Summary
Personas need to see, hear, and speak at human-conversational speed. This is NOT about adding modalities (see #649, #650) — it's about making them FAST enough for real-time interaction.
Latency Budgets
| Sense |
Target |
Current |
Gap |
| Vision (scene understanding) |
<100ms |
Bridge via VisionDescriptionService (slow) |
Need native or distilled model |
| Audio input (hearing) |
<50ms |
STT bridge (200-500ms) |
Need streaming encoder |
| Audio output (speech) |
<150ms first-byte |
TTS bridge (500ms+) |
Need streaming vocoder |
| Touch/interaction events |
<16ms |
Already fast (DOM events) |
OK |
Architecture Requirements
- ALL processing off main thread (AudioWorklet, Web Workers, Rust workers)
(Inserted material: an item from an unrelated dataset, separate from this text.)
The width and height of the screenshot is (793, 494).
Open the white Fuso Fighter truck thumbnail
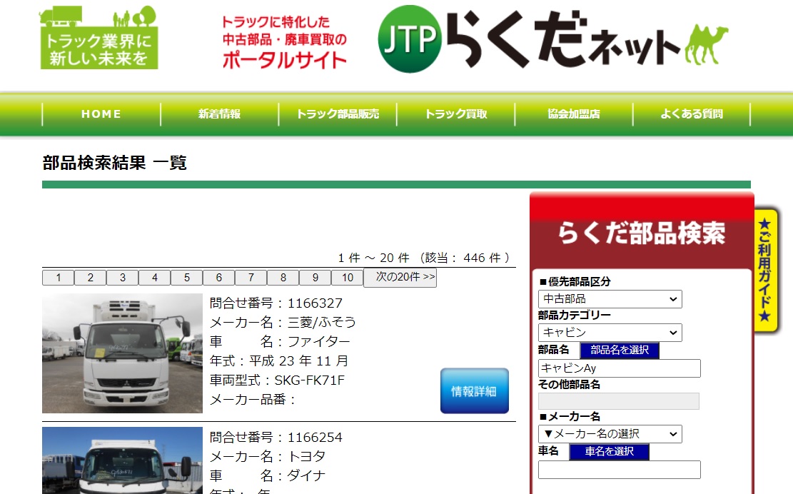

- Streaming — don't wait for complete input. Process chunks as they arrive
- Transferable buffers — zero-copy between threads
- Adaptive quality — degrade gracefully (lower resolution, skip frames) rather than block
- Local inference only — can't hit an API for real-time sensory processing
Vision Pipeline (target: <100ms)
- Frame capture (requestAnimationFrame or Intersection Observer) → <1ms
- Resize/crop to model input size → <5ms (Web Worker)
- Run distilled vision model (Qwen3.5-0.8B or MobileCLIP) → <80ms (Rust worker)
- Inject description into persona context → <5ms
Audio Pipeline (target: <50ms input, <150ms output)
Input:
- AudioWorklet captures PCM chunks → 0ms (runs on audio thread)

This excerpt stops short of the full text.